18 de noviembre de 2014

Nota mental sin número.

Hoy vengo a deciros que, en general, me gusta mi vida. Quizá suene raro, pero no me había dado cuenta antes de lo feliz que me siento. 

Hace poco seguía arrepintiéndome de algunas cosas que he hecho en mi vida, y sin embargo, ya no lo hago. Creo que he tomado las decisiones acertadas en los momentos indicados. 

Digo todo esto porque hace unos meses, que volviera a hablarme, habría significado impregnar mi reino con negro otra vez, pero ahora ya no es así. Justo ahora, después de hablar con él, siento que soy la persona más feliz del mundo. No importa lo que hablemos porque ya nada de lo que tenga que ver con él puede hacerme daño. Mi reino ya no es del azul de sus ojos, sino de uno más puro y más intenso.

Y, ¿quién sabe? Quizá un día de estos le dé las gracias por haber hecho que le quisiera como a nadie más podría. 

9 de noviembre de 2014

Re: Para vosotras.

Supongo que puedo empezar a decir muchas cosas, y sin embargo, ninguna de ellas me parece lo suficientemente buena. No sé dónde acabaré, ni lo que redactaré de ahora en adelante, pero sí sé que lo que sea que plasme aquí, lo haré con el corazón.
Sinceramente, no sé cómo responder a esa entrada y mucho menos cómo solucionar lo que pasa, pero sí os contaré algo.

Hace dos años, comencé esa etapa de mi vida en la que mi Princesa de Fresa se despidió de su "Celia de instituto". Me duele reconocer que ahí dejé de ser la misma, a pesar de que intentaba no cambiar. Me sentí muy sola, aunque las horas pasaban y estaba rodeada de gente. El motivo es simple: no tenía a mi familia moderna allí. 

Con el paso de los meses, me di cuenta de que no valía la pena sentirme así y debía ponerle remedio. Ahí fue cuando intenté hacer que mis compañeros fueran mis amigos. No encontré amigos al primer intento, pero sí al segundo. Conocí a gente de otras clases que me hicieron ver que aquello no era el infierno en el que pensaba que estaba.

Poco a poco, fui distanciándome de mi familia moderna y me infiltré en aquel ambiente universitario, con aquella gente que no sabía nada sobre mí.

Y sí, conocéis el resto de la historia, lo que se supone que es la parte bonita de todo esto: encontrar un rey. Sin embargo, no puedo olvidar cómo era mi vida antes de estar con él, y en mi vida estabais vosotros, mis amigos de instituto, mis princesas y mi príncipe.
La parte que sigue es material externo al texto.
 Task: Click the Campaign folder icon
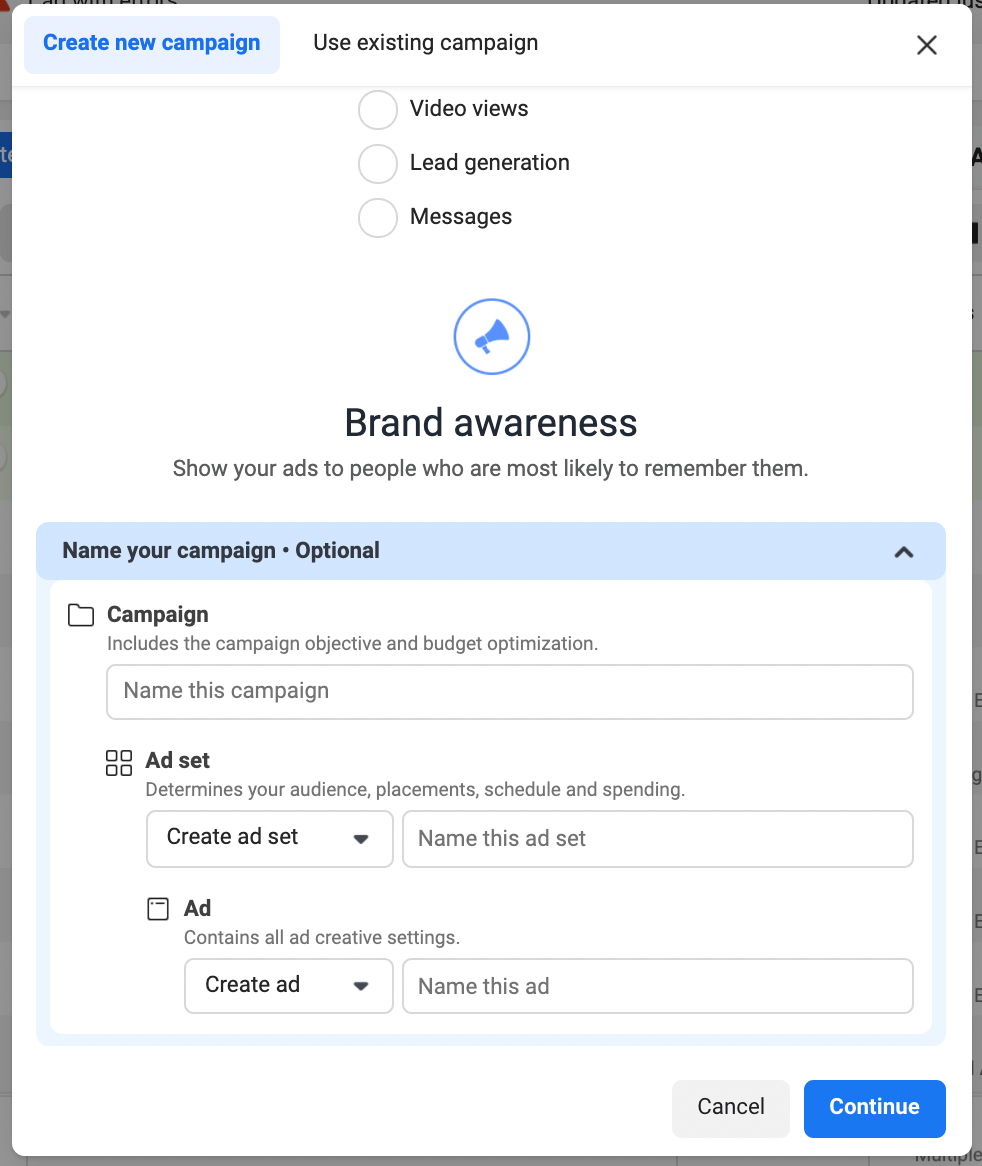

A veces me pregunto qué es lo que hice tan sumamente mal como para que ahora estemos así, y encuentro cosas que hice mal, sí, pero no creo que sean tantas como para que nos tratemos como extrañas.

Sé que no puedo arreglar nada ahora mismo, que no puedo hacer como si nada hubiera pasado, pero voy a ser lo más directa posible, odio ese nivel de pasotismo que se ha apoderado de nuestra relación. No he intentado que las cosas volvieran a ser como antes una vez ni dos, pero no puedo ponerlo yo todo. 

Yo tampoco quiero cortar esos lazos que me unen a vosotras. Quiero cumplir lo que dije en un momento, quiero ver a las fresitas que tendrá mi Princesa y seguir estando juntas para siempre. Sin embargo, cada día veo ese futuro más lejano y borroso.

Y no sé, no puedo hacer ni decir mucho más de este tema. Quería hablar hoy con Desirée, pero no me veo con ánimos. Estoy perdiendo lo que un día fue mi vida y me duele demasiado como para poder pensar con claridad y buscar fríamente una solución. Así que voy a pedirte una última cosa, Sandra, puesto que tú te has librado de todo ese dolor, elige por mí: dime si debo dejar el pasado atrás o intentar salvarlo.